O presidente Luiz Inácio Lula da Silva lançou, na terça-feira (12), o programa Brasil Contra o Crime Organizado, um pacote de repressão que prevê R$11 bilhões para ações contra facções, tráfico de armas, lavagem de dinheiro, homicídios e controle do sistema prisional. Do total anunciado, R$1 bilhão sairá diretamente do Orçamento da União e R$10 bilhões serão oferecidos como crédito a estados e municípios por meio do BNDES.
O plano foi apresentado pelo governo como uma ofensiva nacional contra o crime organizado. Segundo o Ministério da Justiça, a iniciativa se apoia em integração entre União, estados e municípios, inteligência policial, rastreamento financeiro e reforço operacional. Entre as medidas previstas estão investimentos em perícia, bancos de DNA, análise balística, combate ao tráfico de armas, expansão de comitês de investigação financeira e fortalecimento da segurança em presídios.
O lançamento ocorre em pleno ano eleitoral, quando a segurança pública aparece como um dos temas centrais da campanha. A imprensa norte-americana também registrou que a iniciativa busca reforçar a imagem de Lula nessa área antes das eleições de outubro, em um cenário no qual a direita e a extrema direita exploram o tema com discurso de endurecimento penal e fortalecimento policial.
A aposta do governo, no entanto, revela uma contradição política.

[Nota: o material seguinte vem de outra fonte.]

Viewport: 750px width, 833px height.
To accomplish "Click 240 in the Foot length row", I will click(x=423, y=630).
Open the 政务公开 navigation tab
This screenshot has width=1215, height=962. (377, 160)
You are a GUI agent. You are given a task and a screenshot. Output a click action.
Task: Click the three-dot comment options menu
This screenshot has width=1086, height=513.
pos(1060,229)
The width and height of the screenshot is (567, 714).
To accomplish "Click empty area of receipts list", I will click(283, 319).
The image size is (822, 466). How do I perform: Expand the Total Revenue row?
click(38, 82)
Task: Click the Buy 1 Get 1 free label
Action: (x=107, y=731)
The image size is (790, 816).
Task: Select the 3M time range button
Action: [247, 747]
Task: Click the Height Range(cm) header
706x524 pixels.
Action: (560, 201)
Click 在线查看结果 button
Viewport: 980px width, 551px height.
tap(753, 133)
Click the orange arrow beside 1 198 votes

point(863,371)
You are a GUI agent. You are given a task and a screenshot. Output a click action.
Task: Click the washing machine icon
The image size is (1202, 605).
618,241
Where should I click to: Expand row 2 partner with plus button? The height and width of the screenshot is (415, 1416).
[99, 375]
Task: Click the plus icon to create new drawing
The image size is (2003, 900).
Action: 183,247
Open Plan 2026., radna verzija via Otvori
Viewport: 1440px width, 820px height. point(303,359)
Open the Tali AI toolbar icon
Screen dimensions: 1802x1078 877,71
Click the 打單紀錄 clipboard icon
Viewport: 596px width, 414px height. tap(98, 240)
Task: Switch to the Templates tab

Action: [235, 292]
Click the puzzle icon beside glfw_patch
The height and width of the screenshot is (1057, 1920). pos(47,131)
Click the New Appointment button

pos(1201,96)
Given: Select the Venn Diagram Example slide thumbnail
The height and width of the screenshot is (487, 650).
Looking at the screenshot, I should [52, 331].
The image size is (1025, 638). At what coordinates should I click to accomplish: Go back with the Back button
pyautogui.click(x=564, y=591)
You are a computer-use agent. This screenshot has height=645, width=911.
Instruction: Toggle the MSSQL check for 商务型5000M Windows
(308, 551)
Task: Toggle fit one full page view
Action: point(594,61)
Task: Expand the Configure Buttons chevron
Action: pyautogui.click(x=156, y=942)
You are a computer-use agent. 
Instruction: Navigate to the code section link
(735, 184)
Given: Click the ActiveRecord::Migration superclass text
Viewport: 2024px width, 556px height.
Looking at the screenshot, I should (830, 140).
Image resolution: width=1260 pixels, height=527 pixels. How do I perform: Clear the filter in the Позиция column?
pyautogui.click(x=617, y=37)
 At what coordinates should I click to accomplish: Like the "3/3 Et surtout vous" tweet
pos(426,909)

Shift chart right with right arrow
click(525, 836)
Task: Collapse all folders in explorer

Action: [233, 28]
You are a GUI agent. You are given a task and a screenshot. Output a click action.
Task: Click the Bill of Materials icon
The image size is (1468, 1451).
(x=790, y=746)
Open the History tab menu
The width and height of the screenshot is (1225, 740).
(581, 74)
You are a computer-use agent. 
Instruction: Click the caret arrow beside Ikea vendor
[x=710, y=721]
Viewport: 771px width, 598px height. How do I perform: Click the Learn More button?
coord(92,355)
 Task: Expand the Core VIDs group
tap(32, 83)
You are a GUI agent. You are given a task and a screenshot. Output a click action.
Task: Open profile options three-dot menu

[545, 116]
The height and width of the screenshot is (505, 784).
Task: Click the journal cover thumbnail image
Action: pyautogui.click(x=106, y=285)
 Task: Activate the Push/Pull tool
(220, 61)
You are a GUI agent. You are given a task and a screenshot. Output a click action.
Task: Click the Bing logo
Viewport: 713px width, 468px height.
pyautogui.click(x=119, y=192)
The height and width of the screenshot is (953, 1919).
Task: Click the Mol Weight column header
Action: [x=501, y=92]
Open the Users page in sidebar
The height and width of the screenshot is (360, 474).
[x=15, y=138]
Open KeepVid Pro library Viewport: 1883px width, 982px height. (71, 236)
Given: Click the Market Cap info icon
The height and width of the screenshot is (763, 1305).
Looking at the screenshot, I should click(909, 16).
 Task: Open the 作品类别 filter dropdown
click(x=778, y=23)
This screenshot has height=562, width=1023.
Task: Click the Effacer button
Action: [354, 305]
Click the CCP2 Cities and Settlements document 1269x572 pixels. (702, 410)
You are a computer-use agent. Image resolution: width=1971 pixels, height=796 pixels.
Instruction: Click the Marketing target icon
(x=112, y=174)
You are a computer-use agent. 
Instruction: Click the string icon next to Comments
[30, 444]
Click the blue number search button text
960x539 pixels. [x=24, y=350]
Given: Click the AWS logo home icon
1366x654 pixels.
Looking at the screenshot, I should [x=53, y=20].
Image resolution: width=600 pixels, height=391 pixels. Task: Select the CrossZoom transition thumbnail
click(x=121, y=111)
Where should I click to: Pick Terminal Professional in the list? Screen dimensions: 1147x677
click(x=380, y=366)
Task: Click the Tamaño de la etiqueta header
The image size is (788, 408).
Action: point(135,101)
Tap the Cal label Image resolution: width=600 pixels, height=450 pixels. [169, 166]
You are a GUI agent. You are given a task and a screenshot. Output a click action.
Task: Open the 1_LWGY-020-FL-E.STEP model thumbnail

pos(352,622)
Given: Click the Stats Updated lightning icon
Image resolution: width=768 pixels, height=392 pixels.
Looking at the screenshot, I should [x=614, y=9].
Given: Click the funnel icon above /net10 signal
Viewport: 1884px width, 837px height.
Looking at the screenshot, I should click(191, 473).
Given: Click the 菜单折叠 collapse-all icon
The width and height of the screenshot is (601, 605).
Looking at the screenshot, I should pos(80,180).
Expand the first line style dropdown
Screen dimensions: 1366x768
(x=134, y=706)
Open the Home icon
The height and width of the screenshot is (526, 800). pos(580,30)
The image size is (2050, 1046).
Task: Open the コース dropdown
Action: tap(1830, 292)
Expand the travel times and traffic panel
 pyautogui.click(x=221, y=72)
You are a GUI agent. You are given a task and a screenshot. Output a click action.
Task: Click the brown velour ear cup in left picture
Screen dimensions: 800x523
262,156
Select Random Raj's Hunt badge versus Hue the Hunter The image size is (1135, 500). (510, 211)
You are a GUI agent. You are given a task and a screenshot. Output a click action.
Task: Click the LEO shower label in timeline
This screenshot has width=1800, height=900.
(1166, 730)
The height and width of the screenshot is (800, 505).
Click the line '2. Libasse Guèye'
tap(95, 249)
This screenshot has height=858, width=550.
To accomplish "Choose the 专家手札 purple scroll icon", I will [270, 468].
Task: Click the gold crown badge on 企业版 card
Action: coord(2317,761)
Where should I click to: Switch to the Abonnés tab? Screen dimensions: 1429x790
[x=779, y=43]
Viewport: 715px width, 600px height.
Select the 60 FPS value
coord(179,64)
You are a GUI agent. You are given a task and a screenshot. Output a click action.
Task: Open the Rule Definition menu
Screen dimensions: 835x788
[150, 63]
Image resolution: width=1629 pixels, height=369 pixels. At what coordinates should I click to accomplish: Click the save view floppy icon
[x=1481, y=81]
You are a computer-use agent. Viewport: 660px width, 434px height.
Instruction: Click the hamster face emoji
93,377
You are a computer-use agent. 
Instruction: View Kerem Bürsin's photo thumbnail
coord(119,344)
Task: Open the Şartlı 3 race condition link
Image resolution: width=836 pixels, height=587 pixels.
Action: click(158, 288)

Em vez de concentrar a iniciativa eleitoral em medidas sociais capazes de atacar a base da criminalidade — desemprego, miséria, abandono das periferias, precarização da juventude e falta de moradia —, Lula procura responder à pressão da direita com um pacote voltado ao aparelho repressivo do Estado.
O programa prevê compra de equipamentos, ampliação de estruturas policiais, reforço de presídios, bloqueadores de celular, scanners, drones, georadares e mecanismos de inteligência penal. São medidas que fortalecem polícias, prisões e órgãos de controle. Mesmo quando apresentadas sob a fórmula de “inteligência” e “asfixia financeira”, elas se inserem em uma política de segurança centrada na repressão.
Essa orientação é especialmente delicada para um governo que depende do voto popular e da população pobre. Nas periferias, a experiência concreta com o Estado costuma passar pela polícia, por operações violentas, abordagens, prisões e controle territorial. Quando o governo federal decide transformar a segurança em vitrine eleitoral, o risco é aparecer para esses setores não como solução para seus problemas sociais, mas como mais um reforço ao aparato que historicamente age contra eles.
O cálculo político do governo parece ser o de disputar parte do eleitorado conservador, que cobra ações de força contra o crime. Mas esse terreno é amplamente dominado pela direita. Setores bolsonaristas e candidatos de linha-dura apresentam o tema de maneira mais direta, defendendo endurecimento penal, ampliação da repressão e maior autonomia policial. Nesse tipo de disputa, Lula tende a entrar em desvantagem: ao tentar parecer duro, desloca-se para a agenda dos adversários, sem necessariamente conquistar o eleitorado que já prefere a extrema direita nesse assunto.
O próprio discurso oficial indica essa adaptação. No lançamento do programa, Lula afirmou que o crime organizado não está apenas nas favelas e periferias, mas também em setores empresariais, políticos e institucionais. Ao mesmo tempo, o eixo prático do pacote permanece concentrado no fortalecimento do aparato de segurança, na atuação policial e no sistema prisional.
O governo também vinculou a nova política à cooperação internacional. Lula afirmou que pediu ao presidente dos Estados Unidos, Donald Trump, a entrega de brasileiros que vivem em Miami e são acusados de crimes no Brasil. A declaração ocorreu no mesmo evento de lançamento do programa e foi apresentada como parte de uma política de combate ao crime transnacional.
A dimensão internacional reforça o caráter político da iniciativa. O governo procura demonstrar capacidade de coordenação com estados, Judiciário, Ministério Público e até com os Estados Unidos. A segurança pública passa, assim, a ocupar o lugar de uma “marca” de governo no ano eleitoral.
O problema é que a tentativa de disputar a pauta da direita pode produzir o efeito oposto. Para o eleitorado conservador, que exige uma política policial mais agressiva, a extrema direita continuará aparecendo como opção mais coerente. Para os trabalhadores e moradores das periferias, por outro lado, o reforço da repressão pode significar mais presença policial e menos investimento direto nos problemas sociais que atingem a maioria da população.
O lançamento do Brasil Contra o Crime Organizado mostra, portanto, que o governo Lula escolheu responder à pressão eleitoral pela segurança com uma política de fortalecimento do Estado repressivo. Ao fazer isso, aproxima-se do discurso da direita em uma área na qual seus adversários têm vantagem histórica, enquanto deixa em segundo plano uma política social mais ampla, que poderia enfrentar as causas materiais da violência.